As you may well know, I am currently in the process of working toward a PhD in English. It is a great way to, you know, get smarter and stuff. Along the way you get to become an expert in some sort of specialized field and you will likely be consulted by others who have not spent the better part of four or five years boning up on a topic you may have invented. Hence, you are the expert. I see this as both a good and a bad thing.

First, the good. It is good — nay, great — that I will someday be the go to guy in my field (or at least one of the go to guys). Generally speaking, I will be an expert in Victorian literature and specifically speaking, an expert in the history of obscene publication and sexuality studies in the late Victorian period. As I progress, I find myself getting more and more caught up in minutiae of the latter field since it is the thing I call my own or my research. The Victorian literature in general is a broader expertise that will influence the subspecialty while allowing me to teach normal topics at the university level, should I be one of the lucky few who land an academic job. I’ve noticed something, however, about folks going through this process and others who have completed it: there is such a drive and need for the PhD student to carve out their own niche and become so subspecialized that they sometimes can forget how to just talk about regular things or sometimes find it difficult to even talk about their field to other colleagues who are experts in other things. This is bad.

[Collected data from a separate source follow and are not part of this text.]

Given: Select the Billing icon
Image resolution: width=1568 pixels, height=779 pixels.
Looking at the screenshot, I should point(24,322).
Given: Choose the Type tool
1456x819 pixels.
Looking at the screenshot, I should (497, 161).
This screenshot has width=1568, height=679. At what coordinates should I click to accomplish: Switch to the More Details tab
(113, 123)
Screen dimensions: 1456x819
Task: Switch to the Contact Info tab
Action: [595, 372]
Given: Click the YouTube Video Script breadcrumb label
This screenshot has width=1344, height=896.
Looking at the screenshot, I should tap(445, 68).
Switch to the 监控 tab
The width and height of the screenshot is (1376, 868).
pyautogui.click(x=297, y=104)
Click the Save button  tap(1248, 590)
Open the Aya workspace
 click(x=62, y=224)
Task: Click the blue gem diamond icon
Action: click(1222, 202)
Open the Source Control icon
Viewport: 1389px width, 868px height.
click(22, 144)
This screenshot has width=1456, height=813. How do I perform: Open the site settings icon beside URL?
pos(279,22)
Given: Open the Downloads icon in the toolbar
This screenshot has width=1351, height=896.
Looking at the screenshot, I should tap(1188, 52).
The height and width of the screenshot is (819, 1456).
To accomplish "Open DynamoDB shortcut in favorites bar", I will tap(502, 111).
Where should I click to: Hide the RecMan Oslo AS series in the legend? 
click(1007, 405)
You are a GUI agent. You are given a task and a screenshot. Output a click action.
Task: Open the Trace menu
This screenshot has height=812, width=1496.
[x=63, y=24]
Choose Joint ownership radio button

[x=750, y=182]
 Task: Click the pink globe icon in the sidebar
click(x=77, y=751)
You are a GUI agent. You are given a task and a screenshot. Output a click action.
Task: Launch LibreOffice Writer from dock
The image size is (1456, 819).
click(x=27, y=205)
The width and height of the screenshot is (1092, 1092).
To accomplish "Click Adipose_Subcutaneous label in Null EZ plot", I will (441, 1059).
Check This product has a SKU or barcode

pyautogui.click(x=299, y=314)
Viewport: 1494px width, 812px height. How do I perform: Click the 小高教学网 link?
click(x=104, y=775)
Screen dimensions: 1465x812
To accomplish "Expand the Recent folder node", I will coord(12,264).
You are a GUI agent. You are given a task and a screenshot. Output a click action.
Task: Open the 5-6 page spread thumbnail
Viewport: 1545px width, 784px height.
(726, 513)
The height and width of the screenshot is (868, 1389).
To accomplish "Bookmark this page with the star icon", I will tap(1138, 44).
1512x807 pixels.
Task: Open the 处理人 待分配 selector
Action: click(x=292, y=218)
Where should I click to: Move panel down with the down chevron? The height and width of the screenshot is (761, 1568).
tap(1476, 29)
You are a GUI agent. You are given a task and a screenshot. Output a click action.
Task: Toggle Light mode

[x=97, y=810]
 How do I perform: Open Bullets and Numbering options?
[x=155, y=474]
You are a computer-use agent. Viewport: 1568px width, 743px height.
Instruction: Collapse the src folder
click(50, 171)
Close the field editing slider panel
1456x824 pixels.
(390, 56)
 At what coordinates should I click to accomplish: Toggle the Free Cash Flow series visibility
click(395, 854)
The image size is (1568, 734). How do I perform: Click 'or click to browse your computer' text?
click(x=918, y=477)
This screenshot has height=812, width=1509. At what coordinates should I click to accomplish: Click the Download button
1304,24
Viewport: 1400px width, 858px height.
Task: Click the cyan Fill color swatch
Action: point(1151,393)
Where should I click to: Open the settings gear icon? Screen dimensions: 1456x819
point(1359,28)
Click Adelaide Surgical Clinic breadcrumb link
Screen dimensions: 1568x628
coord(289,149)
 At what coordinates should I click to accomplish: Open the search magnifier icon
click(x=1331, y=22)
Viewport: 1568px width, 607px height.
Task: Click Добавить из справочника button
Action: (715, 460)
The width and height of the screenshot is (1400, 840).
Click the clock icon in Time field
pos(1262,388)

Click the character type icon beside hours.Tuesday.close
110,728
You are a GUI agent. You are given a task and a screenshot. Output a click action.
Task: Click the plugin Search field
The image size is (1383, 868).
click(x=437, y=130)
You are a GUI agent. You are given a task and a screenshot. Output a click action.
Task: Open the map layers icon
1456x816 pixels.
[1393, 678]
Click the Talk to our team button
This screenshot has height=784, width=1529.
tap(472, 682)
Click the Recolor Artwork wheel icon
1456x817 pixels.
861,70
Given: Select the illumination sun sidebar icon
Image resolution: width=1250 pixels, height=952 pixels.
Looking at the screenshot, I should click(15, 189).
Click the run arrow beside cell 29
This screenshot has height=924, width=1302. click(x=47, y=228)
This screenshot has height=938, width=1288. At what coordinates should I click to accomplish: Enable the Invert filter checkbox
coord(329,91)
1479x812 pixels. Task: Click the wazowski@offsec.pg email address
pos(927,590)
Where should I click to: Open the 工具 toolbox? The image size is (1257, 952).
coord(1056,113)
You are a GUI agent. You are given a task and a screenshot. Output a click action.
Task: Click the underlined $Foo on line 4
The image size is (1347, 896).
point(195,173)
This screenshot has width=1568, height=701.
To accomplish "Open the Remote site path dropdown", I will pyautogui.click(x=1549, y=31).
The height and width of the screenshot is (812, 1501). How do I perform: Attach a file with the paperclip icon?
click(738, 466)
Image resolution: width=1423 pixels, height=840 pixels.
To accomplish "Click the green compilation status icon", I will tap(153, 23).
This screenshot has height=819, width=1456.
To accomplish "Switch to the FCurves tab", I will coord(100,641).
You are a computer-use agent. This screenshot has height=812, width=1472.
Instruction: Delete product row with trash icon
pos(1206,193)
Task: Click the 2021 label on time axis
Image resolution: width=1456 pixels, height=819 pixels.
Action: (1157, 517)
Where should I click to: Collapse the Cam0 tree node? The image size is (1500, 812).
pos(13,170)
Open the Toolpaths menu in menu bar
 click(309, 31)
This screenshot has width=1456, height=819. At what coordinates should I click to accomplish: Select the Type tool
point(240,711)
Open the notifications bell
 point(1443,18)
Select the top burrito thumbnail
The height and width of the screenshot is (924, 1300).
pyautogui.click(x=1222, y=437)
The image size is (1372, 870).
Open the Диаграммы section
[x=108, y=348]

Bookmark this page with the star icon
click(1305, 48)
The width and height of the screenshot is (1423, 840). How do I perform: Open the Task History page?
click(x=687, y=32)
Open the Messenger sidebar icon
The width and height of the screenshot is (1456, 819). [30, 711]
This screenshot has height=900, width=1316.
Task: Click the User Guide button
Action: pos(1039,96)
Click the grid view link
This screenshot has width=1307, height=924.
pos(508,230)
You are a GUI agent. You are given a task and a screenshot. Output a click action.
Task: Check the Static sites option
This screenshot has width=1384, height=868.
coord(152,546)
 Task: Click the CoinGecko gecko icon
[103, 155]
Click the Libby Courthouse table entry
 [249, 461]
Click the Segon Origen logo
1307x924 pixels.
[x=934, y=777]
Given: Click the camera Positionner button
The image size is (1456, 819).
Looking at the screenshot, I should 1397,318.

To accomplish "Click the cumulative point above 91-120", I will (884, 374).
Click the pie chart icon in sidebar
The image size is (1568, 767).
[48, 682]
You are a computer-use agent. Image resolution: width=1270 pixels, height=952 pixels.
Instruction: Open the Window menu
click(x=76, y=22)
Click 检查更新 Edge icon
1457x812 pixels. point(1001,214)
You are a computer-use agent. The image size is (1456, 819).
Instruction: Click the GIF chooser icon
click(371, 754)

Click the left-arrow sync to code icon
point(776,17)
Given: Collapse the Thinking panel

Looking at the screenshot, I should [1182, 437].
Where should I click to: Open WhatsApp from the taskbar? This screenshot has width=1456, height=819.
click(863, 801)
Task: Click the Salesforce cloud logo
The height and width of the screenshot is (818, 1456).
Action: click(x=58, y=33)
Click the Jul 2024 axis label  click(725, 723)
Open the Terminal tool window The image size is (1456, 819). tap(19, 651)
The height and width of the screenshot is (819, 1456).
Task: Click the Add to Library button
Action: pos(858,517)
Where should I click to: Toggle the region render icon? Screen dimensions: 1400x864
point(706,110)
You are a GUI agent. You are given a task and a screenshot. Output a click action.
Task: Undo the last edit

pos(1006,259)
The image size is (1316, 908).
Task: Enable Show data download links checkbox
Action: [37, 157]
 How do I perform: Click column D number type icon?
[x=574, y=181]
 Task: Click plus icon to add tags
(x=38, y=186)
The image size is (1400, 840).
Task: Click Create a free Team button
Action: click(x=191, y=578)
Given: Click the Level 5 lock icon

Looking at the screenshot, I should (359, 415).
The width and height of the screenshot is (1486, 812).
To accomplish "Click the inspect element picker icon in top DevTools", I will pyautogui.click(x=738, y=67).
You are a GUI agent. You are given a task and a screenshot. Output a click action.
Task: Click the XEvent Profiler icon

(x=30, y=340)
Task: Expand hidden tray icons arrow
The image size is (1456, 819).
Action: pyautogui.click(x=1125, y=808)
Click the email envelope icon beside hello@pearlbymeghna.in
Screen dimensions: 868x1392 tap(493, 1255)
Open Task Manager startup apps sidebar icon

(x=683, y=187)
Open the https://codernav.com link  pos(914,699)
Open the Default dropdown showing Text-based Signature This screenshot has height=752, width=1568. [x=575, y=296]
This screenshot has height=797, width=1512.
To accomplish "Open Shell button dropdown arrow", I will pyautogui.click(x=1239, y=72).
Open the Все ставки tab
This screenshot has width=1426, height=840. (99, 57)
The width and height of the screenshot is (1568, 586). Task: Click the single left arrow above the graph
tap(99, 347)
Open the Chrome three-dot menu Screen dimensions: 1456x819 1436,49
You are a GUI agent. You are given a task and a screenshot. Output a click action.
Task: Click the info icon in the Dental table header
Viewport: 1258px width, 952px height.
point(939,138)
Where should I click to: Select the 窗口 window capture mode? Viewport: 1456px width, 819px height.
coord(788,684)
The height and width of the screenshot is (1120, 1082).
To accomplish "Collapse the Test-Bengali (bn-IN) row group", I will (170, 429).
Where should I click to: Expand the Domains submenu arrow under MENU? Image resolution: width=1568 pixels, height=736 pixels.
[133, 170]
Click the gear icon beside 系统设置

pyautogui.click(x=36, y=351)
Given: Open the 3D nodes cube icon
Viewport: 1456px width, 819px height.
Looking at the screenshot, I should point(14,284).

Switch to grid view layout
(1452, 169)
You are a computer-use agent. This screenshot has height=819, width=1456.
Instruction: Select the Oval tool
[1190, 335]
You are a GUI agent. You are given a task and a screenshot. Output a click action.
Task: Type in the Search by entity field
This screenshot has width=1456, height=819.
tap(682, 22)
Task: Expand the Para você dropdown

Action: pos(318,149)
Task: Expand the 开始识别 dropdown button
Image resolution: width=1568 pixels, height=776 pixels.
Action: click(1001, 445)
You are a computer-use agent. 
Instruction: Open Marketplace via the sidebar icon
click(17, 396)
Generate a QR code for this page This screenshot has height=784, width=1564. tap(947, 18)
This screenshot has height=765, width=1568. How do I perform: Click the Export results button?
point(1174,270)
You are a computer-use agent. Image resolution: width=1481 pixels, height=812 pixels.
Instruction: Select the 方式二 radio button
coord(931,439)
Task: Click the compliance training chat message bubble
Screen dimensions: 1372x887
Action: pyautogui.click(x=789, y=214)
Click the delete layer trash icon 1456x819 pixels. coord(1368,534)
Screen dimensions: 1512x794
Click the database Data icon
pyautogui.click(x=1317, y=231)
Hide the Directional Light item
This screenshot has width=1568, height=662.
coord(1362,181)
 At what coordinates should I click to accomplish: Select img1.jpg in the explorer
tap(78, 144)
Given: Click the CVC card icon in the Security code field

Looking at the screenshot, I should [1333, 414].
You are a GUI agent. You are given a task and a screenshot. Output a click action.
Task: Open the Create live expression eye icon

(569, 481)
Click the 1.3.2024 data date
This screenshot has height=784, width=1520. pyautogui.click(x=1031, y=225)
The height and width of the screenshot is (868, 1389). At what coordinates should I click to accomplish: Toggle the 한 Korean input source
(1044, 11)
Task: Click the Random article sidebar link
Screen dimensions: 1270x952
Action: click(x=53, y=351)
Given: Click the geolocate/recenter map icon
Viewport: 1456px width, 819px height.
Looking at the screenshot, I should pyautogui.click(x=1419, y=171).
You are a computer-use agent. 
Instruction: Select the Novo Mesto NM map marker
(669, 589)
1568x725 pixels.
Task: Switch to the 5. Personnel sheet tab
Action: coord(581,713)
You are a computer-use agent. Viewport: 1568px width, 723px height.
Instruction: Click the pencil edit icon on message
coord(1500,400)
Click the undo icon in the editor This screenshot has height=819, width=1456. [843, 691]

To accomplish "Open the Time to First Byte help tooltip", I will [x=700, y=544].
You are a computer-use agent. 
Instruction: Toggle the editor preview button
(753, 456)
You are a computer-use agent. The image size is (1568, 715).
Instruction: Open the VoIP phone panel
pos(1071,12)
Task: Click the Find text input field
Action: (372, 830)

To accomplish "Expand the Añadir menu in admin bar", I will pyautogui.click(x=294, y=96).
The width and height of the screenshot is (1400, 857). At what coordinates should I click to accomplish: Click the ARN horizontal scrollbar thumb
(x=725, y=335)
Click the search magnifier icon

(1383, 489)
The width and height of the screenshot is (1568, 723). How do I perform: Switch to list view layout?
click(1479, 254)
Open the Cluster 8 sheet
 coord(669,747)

So, second, the bad. Now, look, it’s not perhaps so bad as I’ve made it out to be. I mean, I’ve never met somebody who was completely unable to talk to others if they weren’t discussing their tiny individual crevice of academic expertise. What I have seen, though, is a number of people who have forgotten that not everyone shares their level of interest or expertise in their topic. I’m talking about those profs whose lectures you dreaded because they may have simply been bored with the level of material that they were expected to teach (I personally had a couple of these in my undergraduate days, probably the reason I didn’t stick with Philosophy) or those with that crazed look in their eye at all times because they’re on the brink of some major discovery in their field. I have been guilty of the latter, I will admit.

This post isn’t an admonition for people who are passionate about their work. Quite the opposite, in fact. I believe that the successful scholar will be just as engaged with their work and specialties but be able to communicate it to as wide an audience as possible without much hindrance to being understood by a less specialized audience. I am thinking, of course, of undergraduate students. It would be great if everyone’s work were accessible to an audience of the general public as well, and much work likely is, but the reality is that a lot of scholarly work is uninteresting to a general audience unless, of course, you can find a way to turn it into a TED Talk. I think the TED Talk is the epitome of presenting one’s work to a wide audience. Regardless of your opinion of the talks it has to be agreed that they do a spiffy job of engaging with a large audience. I somehow can’t see me ever turning a lecture on Victorian porn into one, however. Maybe someday.

What it all boils down to is this: I am aiming to, in my own work, be able to speak with authority to others in my field. This includes questions and discussion at conferences, with colleagues, and students. I am also aiming to be able to have others understand my work, albeit in a less detailed way, so that I do not become the caricatured crazy professor who hasn’t spoken to anyone outside his pipe smoke-filled office since the early part of the century and has precisely one tweed jacket with a family of possums living in the sleeves. Rather, I’d like to be able to retain my ability to speak with people about my work and be approachable about it and other stuff too. I am always remarking to my wife how I get asked for directions everywhere I go (I’m not even kidding) and I would like to keep whatever it is makes me seem like a trustworthy authority to strangers and colleagues alike.